Israel denuncia “recompensa ao terrorismo”

Do lado de Israel, a notícia não foi recebida de bom grado, uma vez que a solução de dois Estados continua a ser rejeitada pelo primeiro-ministro israelita, Benjamin Netanyahu. O ministro israelita dos Negócios Estrangeiros, Gideon Saar, criticou as intenções de Macron, considerando que será uma “recompensa ao terrorismo”.

Saar defende que um “reconhecimento unilateral” de um “Estado palestiniano fictício” será “uma recompensa ao terrorismo e um impulso para o Hamas”.

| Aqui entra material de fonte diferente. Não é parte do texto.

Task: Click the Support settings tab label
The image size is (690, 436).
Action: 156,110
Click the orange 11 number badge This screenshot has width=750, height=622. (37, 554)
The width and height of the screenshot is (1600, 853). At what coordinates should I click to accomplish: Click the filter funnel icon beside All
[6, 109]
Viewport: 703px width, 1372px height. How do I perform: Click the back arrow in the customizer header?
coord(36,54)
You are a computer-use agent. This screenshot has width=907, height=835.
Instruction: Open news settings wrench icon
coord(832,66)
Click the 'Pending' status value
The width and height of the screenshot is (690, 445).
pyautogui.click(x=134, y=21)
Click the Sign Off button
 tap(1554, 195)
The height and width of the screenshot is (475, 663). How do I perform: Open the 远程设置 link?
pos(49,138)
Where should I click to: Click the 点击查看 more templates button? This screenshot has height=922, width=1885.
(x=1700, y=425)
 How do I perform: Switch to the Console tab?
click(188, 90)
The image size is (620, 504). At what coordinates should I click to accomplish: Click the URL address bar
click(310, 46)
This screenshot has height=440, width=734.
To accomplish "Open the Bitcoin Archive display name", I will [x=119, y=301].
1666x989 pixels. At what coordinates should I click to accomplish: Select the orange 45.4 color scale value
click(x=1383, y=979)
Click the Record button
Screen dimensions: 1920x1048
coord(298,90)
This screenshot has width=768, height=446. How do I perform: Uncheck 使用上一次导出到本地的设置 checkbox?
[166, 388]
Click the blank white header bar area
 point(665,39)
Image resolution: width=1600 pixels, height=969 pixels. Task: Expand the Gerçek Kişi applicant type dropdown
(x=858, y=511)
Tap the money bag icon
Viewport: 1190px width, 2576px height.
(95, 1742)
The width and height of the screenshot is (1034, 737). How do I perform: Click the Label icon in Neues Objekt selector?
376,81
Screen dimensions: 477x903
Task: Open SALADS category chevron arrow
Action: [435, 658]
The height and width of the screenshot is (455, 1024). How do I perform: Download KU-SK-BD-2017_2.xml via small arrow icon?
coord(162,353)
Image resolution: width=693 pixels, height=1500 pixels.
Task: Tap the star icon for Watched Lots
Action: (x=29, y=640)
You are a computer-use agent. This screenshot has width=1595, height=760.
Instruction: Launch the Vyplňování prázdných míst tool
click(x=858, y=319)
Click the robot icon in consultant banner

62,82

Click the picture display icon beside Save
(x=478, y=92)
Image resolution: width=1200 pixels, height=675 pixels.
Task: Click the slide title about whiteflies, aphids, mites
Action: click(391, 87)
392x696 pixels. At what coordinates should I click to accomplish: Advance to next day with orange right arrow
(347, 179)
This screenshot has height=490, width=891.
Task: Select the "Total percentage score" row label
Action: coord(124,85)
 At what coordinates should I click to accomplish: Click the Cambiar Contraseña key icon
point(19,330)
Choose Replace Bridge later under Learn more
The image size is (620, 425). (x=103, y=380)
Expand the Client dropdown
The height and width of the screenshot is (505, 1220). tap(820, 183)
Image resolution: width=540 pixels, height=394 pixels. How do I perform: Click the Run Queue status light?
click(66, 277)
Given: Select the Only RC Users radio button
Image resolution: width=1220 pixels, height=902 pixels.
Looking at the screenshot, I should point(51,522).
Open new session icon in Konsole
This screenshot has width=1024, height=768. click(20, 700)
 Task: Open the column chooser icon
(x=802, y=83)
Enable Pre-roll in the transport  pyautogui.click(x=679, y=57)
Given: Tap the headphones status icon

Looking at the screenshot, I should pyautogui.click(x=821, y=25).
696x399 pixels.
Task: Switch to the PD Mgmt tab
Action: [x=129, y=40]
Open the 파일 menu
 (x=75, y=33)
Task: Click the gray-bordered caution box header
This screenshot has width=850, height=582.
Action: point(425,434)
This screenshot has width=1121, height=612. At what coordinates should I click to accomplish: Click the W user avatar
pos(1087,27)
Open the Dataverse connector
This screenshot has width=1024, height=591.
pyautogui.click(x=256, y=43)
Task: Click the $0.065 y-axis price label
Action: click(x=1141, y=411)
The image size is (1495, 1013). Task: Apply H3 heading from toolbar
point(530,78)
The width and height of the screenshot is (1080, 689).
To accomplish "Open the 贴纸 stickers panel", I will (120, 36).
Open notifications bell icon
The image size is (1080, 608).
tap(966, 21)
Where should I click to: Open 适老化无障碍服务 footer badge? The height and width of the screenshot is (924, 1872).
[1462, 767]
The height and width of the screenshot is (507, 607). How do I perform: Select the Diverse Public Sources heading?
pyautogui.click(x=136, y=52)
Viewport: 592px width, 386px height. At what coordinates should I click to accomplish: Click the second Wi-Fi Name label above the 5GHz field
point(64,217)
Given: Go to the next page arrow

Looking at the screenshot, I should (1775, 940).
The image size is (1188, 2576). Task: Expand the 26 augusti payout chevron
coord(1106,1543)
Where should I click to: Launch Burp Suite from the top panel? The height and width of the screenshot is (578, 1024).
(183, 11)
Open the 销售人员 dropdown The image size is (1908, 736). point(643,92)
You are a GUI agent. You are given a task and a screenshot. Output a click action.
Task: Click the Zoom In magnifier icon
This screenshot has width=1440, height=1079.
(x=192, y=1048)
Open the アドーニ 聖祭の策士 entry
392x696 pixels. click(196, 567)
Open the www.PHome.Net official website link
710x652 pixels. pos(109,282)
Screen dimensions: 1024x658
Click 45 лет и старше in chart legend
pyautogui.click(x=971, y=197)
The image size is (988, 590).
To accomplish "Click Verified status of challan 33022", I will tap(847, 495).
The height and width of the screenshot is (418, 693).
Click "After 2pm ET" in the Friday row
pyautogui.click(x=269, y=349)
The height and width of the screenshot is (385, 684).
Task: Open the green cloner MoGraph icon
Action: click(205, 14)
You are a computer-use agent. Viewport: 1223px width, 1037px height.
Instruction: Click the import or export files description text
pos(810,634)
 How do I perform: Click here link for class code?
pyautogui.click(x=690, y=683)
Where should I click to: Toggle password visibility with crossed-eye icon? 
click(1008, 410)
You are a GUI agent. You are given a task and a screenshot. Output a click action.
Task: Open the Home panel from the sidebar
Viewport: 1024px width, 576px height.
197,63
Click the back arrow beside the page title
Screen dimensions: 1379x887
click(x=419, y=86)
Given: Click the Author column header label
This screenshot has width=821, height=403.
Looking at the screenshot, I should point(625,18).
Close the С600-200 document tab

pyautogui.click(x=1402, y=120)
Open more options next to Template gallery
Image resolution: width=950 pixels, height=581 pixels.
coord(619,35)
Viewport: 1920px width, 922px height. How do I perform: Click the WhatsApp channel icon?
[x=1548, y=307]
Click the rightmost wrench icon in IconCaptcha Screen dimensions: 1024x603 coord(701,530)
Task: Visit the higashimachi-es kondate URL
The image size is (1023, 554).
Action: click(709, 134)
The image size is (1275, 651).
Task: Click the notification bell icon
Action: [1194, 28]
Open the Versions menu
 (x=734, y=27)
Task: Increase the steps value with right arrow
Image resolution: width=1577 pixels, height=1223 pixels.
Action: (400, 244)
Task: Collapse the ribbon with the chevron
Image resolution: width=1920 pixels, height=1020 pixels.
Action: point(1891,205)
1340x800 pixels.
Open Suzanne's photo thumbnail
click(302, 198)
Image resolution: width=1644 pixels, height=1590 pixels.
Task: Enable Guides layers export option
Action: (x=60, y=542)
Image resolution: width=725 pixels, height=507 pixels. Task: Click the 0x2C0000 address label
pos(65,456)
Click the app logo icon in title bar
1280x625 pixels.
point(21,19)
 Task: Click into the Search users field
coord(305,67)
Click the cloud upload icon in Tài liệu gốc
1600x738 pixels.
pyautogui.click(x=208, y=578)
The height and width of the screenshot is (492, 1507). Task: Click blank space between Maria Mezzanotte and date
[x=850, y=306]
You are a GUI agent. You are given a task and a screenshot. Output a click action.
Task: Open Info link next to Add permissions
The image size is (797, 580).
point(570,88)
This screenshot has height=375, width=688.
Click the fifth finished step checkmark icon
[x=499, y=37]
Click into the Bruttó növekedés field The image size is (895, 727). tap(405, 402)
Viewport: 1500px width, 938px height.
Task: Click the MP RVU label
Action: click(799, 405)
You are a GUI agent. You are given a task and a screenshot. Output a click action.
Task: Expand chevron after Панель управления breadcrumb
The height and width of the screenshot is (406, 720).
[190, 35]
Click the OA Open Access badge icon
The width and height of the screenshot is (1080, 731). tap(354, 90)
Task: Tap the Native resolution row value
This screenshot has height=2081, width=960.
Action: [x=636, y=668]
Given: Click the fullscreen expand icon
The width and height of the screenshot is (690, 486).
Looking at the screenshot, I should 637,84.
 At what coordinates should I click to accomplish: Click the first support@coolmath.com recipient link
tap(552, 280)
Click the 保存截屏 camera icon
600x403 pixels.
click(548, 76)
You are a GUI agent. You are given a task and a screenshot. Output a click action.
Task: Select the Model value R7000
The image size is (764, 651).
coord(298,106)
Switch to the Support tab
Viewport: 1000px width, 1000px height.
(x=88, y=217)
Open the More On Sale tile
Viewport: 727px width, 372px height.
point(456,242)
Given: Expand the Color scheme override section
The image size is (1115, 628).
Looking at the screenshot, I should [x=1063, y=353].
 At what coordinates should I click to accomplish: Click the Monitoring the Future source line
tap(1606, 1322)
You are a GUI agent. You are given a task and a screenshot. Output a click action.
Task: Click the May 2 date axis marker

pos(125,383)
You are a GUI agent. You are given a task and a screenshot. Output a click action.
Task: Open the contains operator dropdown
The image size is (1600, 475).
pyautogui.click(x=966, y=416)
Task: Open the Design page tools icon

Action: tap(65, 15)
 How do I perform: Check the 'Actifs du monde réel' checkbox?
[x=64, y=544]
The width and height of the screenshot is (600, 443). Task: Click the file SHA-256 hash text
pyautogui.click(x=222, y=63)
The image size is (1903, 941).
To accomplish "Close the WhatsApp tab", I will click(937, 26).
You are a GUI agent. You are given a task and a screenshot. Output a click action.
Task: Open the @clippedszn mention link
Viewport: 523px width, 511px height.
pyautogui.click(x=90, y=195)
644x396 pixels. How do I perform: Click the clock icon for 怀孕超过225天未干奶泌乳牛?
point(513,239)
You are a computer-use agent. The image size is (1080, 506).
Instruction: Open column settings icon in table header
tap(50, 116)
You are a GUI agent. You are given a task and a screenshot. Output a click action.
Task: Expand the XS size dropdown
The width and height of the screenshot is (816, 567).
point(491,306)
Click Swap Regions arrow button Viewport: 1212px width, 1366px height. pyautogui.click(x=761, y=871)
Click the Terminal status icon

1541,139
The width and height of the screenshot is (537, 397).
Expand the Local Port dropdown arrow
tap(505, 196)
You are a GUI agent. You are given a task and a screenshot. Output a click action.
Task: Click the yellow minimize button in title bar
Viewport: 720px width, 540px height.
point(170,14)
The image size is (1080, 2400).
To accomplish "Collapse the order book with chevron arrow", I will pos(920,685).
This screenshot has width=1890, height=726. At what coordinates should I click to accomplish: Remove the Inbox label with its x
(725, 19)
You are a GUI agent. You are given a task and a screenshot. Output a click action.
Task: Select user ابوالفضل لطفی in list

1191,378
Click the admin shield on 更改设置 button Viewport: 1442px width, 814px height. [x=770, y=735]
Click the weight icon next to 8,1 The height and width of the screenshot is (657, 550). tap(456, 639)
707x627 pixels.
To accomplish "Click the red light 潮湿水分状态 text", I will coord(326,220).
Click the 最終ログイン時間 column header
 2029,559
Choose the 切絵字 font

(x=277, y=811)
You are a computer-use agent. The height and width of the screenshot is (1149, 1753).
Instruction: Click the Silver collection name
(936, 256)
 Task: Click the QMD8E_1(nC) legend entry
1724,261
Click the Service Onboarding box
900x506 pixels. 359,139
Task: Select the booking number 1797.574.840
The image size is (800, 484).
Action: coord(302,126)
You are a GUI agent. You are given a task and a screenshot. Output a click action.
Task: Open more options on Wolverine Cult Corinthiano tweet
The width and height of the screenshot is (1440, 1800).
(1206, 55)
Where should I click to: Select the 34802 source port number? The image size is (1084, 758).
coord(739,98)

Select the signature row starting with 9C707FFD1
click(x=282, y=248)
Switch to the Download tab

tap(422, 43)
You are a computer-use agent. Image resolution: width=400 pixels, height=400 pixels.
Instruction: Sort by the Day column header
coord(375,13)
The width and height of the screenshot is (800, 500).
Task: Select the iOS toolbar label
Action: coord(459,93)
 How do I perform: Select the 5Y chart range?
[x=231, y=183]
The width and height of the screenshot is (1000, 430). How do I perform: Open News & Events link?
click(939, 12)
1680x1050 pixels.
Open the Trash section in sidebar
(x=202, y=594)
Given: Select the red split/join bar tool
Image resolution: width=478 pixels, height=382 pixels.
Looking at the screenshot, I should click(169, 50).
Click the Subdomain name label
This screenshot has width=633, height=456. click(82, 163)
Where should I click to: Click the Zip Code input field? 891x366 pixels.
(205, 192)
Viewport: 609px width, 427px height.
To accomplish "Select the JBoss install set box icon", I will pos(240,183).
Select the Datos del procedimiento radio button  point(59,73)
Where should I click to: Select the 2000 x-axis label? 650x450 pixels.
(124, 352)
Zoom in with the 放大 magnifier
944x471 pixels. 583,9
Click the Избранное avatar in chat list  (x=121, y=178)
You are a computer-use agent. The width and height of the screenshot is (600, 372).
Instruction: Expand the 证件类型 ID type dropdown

“Este tipo de ações não trará paz, segurança e estabilidade à nossa região, antes pelo contrário: só as afastará ainda mais”, escreveu o ministro israelita na rede social X na quarta-feira.
Classe política francesa dividida
A questão está também a dividir opiniões entre a classe política francesa. Para o antigo presidente socialista François Hollande, se este passo permitir o duplo reconhecimento de Israel e de um Estado palestiniano, será um "bom processo".

O líder do Partido Socialista, Olivier Faure, também apoia a decisão de Emmanuel Macron, considerando que representa uma forma de "pressionar" um governo de extrema-direita “que demonstrou a sua desumanidade durante muitos meses".

"Finalmente. Após quase dois anos de genocídio em Gaza, a França está finalmente a considerar reconhecer o Estado da Palestina", reagiu Mathilde Panot, líder dos deputados de esquerda radical, na rede social X.


Também a favor, a presidente da Assembleia Nacional, Yaël Braun-Pivet, desejou "avançar nesta solução de dois Estados", mas com "garantias de segurança para ambos os Estados".

Contra esta medida está o vice-presidente do partido de extrema-direita Rassemblement National (RN), Sébastien Chenu, que considera “prematuro” qualquer reconhecimento de um Estado palestiniano.

Embora o RN seja "a favor de dois Estados", o Estado palestiniano é hoje "apoiado pelo Hamas" - uma organização classificada como terrorista pelos Estados Unidos, pela União Europeia e por Israel em particular - explicou. "Isto envia um sinal: 'Cometa terrorismo e nós reconheceremos os seus direitos'", acrescentou.
147 países reconhecem o Estado palestiniano
Os apelos a uma "solução de dois Estados", com os palestinianos ao lado de Israel, têm aumentado desde o início da guerra em Gaza, desencadeada pelo ataque do Hamas a Israel, a 7 de outubro de 2023.

Atualmente, 147 países reconhecem o Estado palestiniano, mas entre eles estão apenas quatro nações europeias. A Suécia foi o primeiro a tomar essa decisão, em 2014. Dez anos depois, a Irlanda, Noruega, Espanha e Eslovénia tomaram a mesma posição. Mas a maioria dos países da Europa Ocidental, nomeadamente potências como a Alemanha, Itália, França e Reino Unido, estão fora desta lista.

Portugal é um dos países da União Europeia que não reconhecem o Estado da Palestina. 

Embora muitos políticos defendam a solução de dois Estados, o primeiro-ministro, Luís Montenegro, rejeitou avançar para o reconhecimento unilateral do Estado da Palestina.

Em janeiro deste ano, o ministro dos Negócios Estrangeiros, Paulo Rangel, reiterou que o Governo mantém a posição de não reconhecer o Estado palestiniano. “É um passo simbólico, outros reconheceram e nada aconteceu”, argumentou.

O presidente francês espera abrir um precedente, seguindo o exemplo da Irlanda, Noruega, Espanha e Eslovénia, e assim avançar para uma "solução de dois Estados" para a Palestina e Israel.

A França sempre foi a favor de uma solução de dois Estados, mas resistiu aos apelos para reconhecer um Estado palestiniano, argumentando frequentemente que Paris só o faria se isso servisse ao processo de paz. No entanto, o ano passado, o presidente Macron garantiu que o "o reconhecimento de um Estado palestiniano não é um tabu para a França" .

Para o Governo francês, o reconhecimento do Estado da Palestina “não se trata apenas de uma questão simbólica ou de posicionamento político, mas de uma ferramenta diplomática a serviço da solução de dois Estados convivendo lado a lado, em paz e segurança”, segundo explicou o Ministério dos Negócios Estrangeiros.